Get a clear understanding of diabetes fundamentals to take control of your health. We provide essential information that will help you navigate the basics of diabetes with confidence.

What is Diabetes?

1. Basic Overview:

Diabetes mellitus, or commonly known as diabetes, is a condition where there is too much glucose in the blood. The body can’t make insulin, enough insulin or is not effectively using the insulin it does make. Over time high glucose levels can damage blood vessels and nerves, resulting in long term health complications including heart, kidney, eye and foot damage.

Diabetes is a serious chronic condition that can affect the entire body. While there is currently no cure, you can live an enjoyable life by learning about the condition and effectively managing it.

There are three main types of diabetes:

Pre-diabetes may be diagnosed before it progresses to type 2 diabetes.

2. Symptoms:

In type 1 diabetes, symptoms are often sudden and can be life-threatening so it is usually diagnosed within hours or days.

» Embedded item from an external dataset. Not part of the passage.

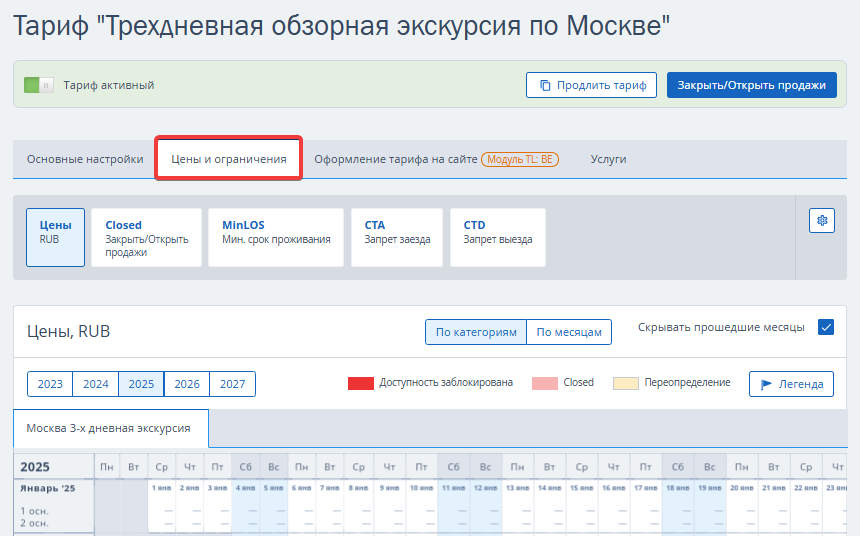Select the По категориям view
Image resolution: width=860 pixels, height=536 pixels.
pos(476,332)
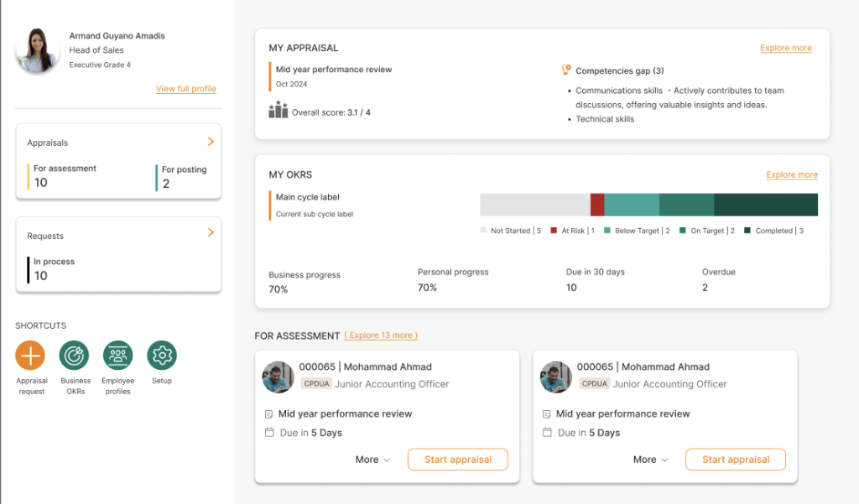
Task: Open the Setup gear shortcut
Action: point(162,356)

In type 2 diabetes, many people have no symptoms at all, while other signs can go unnoticed being seen as part of ‘getting older’. By the time symptoms are noticed, complications of diabetes may already be present. Common symptoms include:

Note: This information is of a general nature only and should not be substituted for medical advice or used to alter medical therapy. It does not replace consultations with qualified healthcare professionals to meet your individual medical needs.

3. Diagnosis

Diabetes can only be diagnosed with a laboratory blood test ordered by your general practitioner or nurse practitioner. A finger prick test using a hand-held glucose meter cannot be used to diagnose diabetes.

There are different blood tests to diagnose diabetes:

  1. Glycated haemoglobin (HbA1c): this non-fasting test is a measure of your average blood glucose over the last two to three months. It is measured in percent (%) or mmol/mol (millimoles per mole). An HbA1c of 6.5% (48 mmol/mol) or more means diabetes is likely. Between 6.0% to 6.4% would indicate pre-diabetes.
  2. Fasting blood glucose: this test measures how much glucose is in your bloodstream at a certain time of day when you haven’t eaten for eight hours such as overnight. It is measured in mmol/L (millimoles per litre). A fasting blood glucose of 7.0 mmol/L or more would indicate diabetes is likely. Between 6.1 mmol/L and 6.9 mmol/L is likely pre-diabetes (also called impaired fasting glucose).
  3. Non-fasting (or random) blood glucose: this test measures how much glucose is in your bloodstream at a certain type of day if you haven’t been fasting or have eaten something recently. It is measured in mmol/L (millimoles per litre). A random (non-fasting) blood glucose of 11.1 mmol/L or more would indicate diabetes. Between 7.8 mmol/L and 11.0 mmol/L is likely pre-diabetes (also called impaired glucose tolerance).
  4. Oral glucose tolerance test (OGTT): this test combines a fasting and a non-fasting blood glucose test. After the fasting blood test, you will take a very sweet drink and your blood glucose will be tested at 1 hour and 2 hours. The results are in mmol/L (millimoles per litre). Diabetes is likely if your fasting level is 7.0mmol/L or above, or your 2-hour level is 11.1 mmol/L or above.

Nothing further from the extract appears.